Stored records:
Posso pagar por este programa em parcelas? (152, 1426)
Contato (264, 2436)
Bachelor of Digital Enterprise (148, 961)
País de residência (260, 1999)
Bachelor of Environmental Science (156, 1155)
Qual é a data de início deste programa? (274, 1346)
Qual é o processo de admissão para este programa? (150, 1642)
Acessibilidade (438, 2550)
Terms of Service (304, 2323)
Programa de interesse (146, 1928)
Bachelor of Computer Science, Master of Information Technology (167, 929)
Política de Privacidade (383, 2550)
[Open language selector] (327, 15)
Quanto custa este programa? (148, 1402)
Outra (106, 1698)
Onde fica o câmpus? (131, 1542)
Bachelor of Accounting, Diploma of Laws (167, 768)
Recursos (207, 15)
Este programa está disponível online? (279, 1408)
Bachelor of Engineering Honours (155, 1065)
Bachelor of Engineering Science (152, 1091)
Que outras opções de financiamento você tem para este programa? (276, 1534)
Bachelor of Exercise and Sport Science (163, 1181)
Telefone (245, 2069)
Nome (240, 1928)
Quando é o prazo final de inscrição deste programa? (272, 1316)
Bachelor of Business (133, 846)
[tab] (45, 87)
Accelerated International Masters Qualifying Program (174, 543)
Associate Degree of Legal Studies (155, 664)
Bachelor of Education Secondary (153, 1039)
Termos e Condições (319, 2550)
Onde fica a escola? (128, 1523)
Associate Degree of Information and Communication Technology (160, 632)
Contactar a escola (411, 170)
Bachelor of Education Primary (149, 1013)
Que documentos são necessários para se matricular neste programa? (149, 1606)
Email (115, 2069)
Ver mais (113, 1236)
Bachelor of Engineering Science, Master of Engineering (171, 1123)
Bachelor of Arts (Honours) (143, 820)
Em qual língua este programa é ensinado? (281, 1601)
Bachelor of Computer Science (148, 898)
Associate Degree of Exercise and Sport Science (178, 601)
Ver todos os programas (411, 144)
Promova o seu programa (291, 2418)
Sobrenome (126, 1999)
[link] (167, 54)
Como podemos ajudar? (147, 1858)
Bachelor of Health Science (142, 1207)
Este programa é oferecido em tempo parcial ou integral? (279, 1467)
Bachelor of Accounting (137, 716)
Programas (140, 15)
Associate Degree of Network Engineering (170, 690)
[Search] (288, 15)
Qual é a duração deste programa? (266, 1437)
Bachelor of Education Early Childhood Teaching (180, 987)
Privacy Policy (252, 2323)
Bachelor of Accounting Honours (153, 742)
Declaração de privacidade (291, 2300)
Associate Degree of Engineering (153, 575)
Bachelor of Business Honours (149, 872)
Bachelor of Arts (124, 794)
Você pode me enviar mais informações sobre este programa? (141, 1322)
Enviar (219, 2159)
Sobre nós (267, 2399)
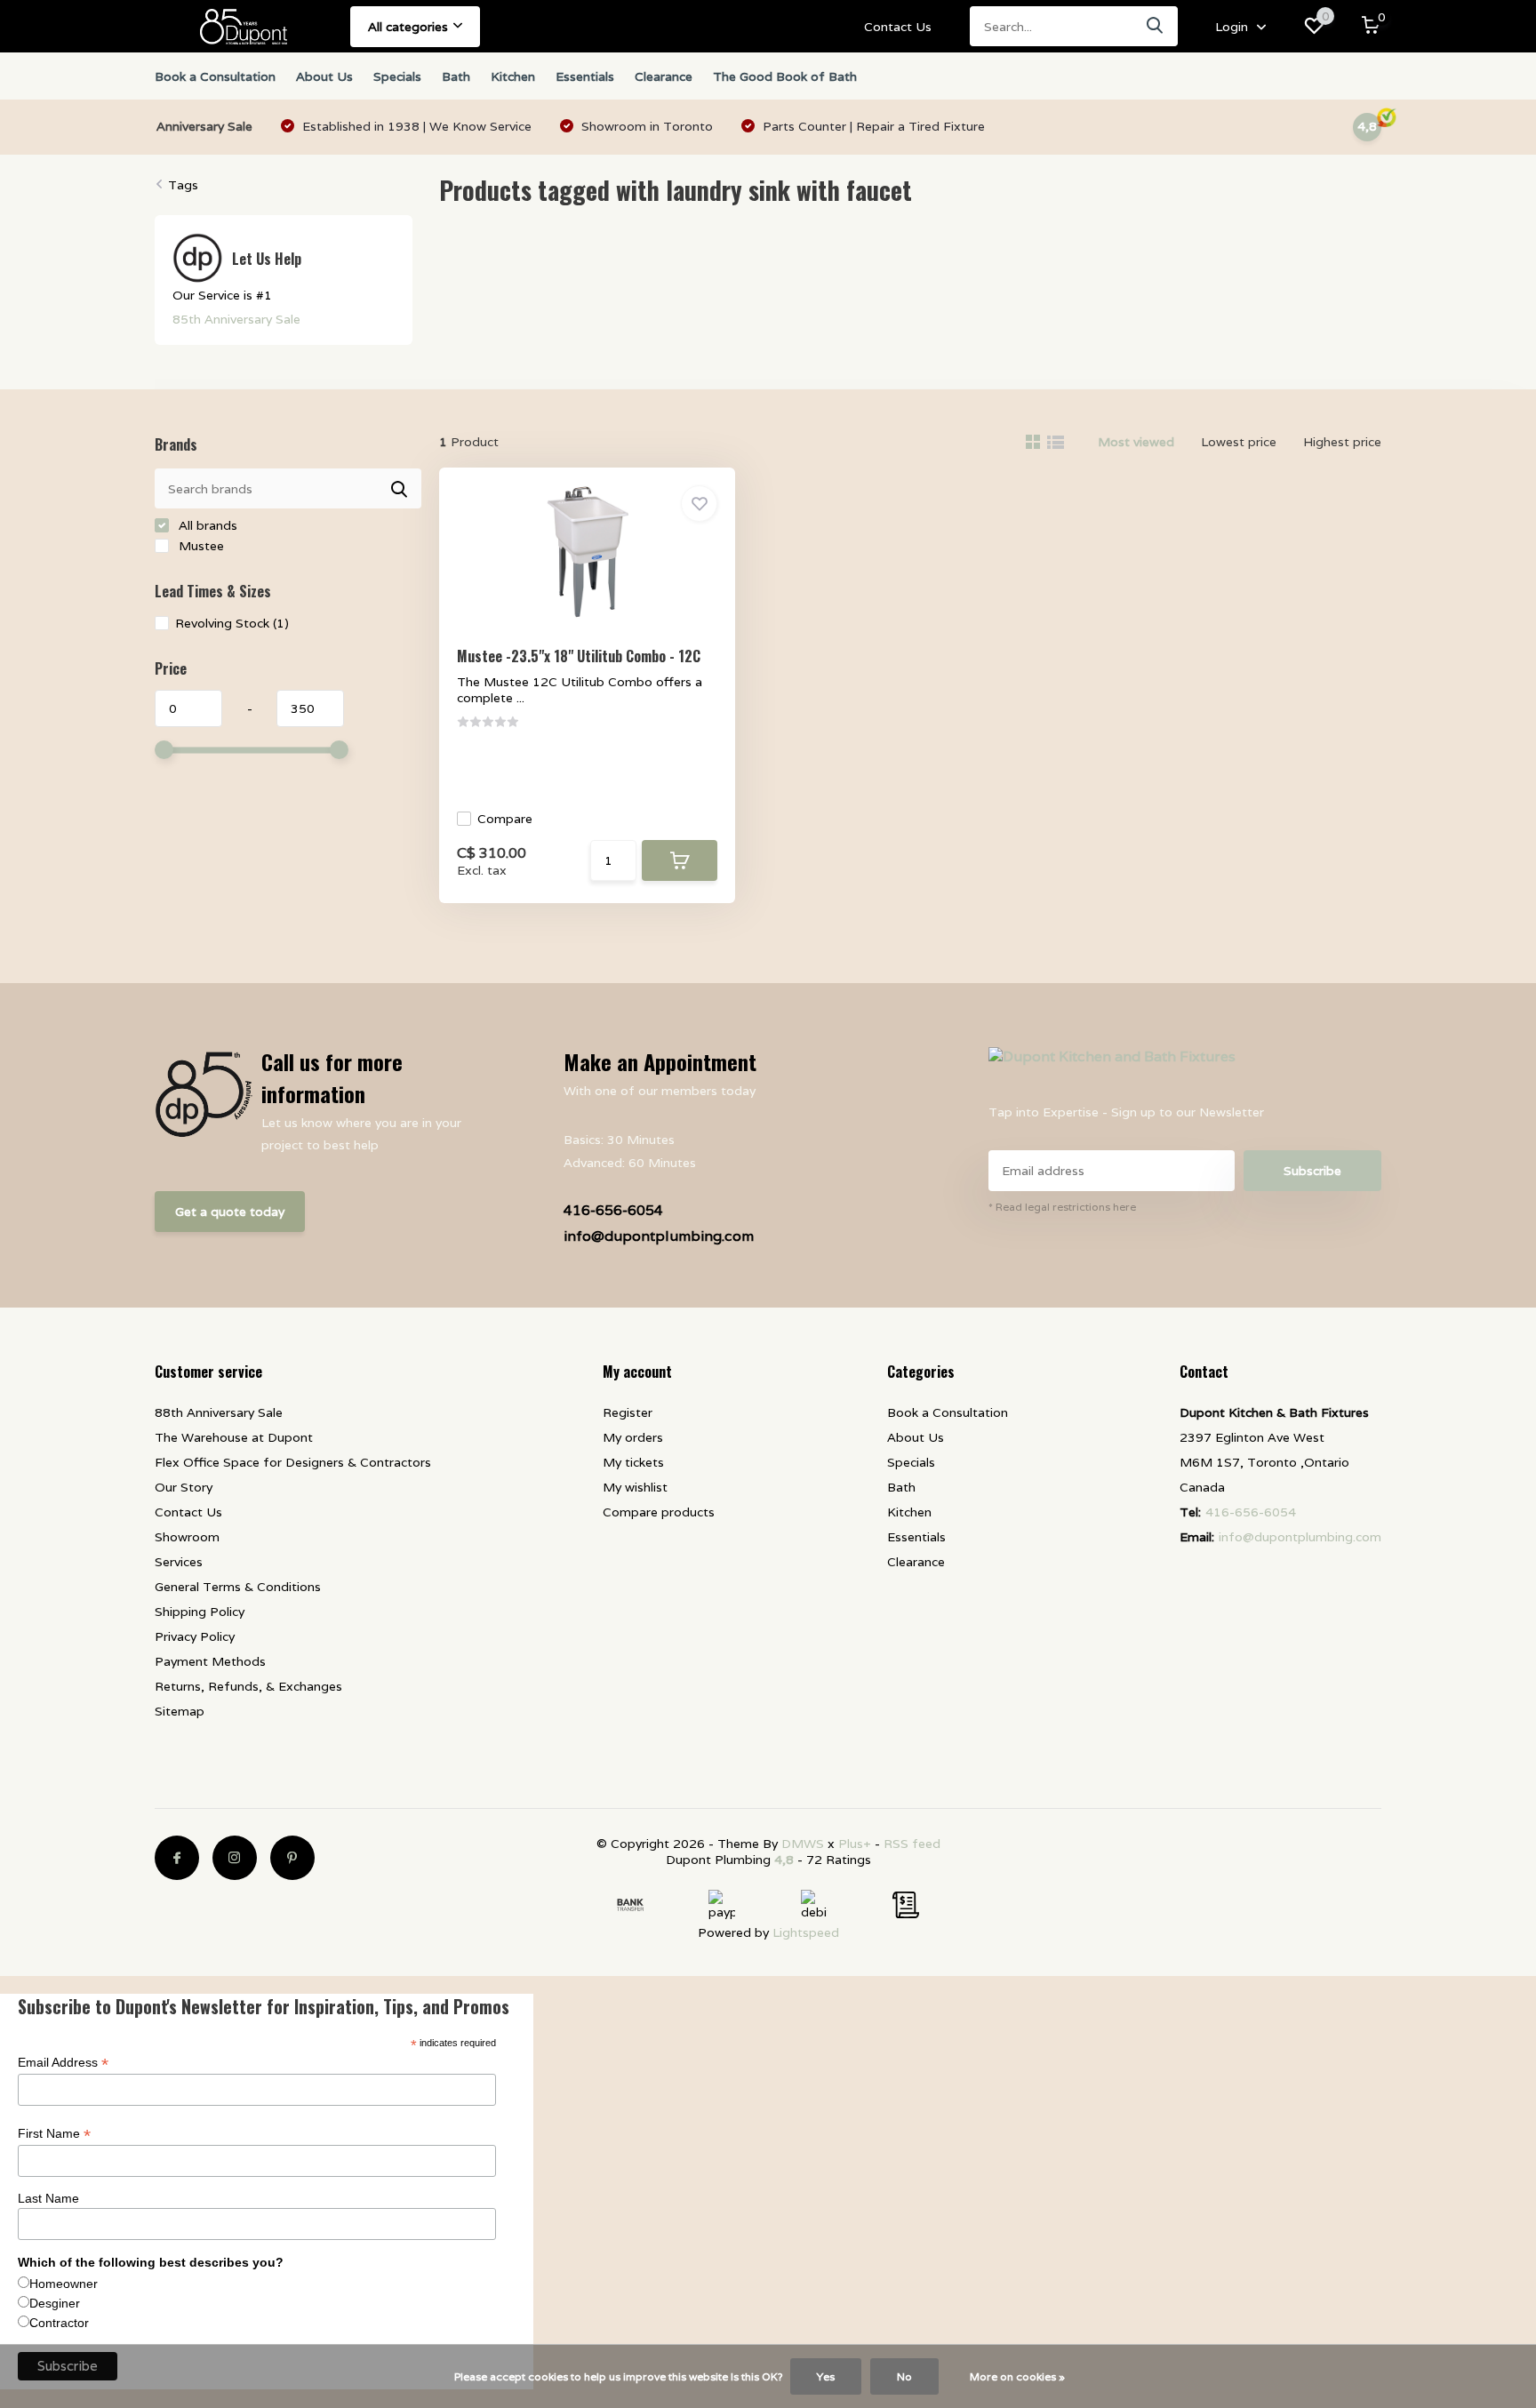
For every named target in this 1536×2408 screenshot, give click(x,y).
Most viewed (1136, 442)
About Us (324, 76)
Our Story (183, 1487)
---
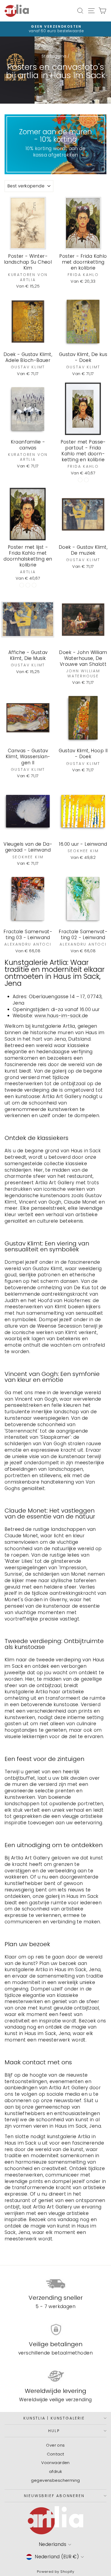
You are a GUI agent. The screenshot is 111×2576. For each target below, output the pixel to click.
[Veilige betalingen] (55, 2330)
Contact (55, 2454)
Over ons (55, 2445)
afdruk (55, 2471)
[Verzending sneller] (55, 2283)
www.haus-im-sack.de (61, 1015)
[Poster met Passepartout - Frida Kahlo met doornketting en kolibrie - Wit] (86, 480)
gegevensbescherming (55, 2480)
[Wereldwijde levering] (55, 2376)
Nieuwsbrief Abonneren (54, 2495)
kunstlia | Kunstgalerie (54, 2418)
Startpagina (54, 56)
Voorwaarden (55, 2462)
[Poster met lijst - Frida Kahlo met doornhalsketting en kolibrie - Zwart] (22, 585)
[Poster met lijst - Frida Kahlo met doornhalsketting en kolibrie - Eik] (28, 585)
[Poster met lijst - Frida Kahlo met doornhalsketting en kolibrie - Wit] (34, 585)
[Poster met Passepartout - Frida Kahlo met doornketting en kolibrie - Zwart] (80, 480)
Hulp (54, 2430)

_Activity:_ Among the records, find every line holding the word "screenshot" and copy it.

_Answer below:_
For every named target in this 1536×2408 screenshot, give click(x,y).
You are a GUI agent. The screenshot is 111×2576. For each target below, output the pixel to click.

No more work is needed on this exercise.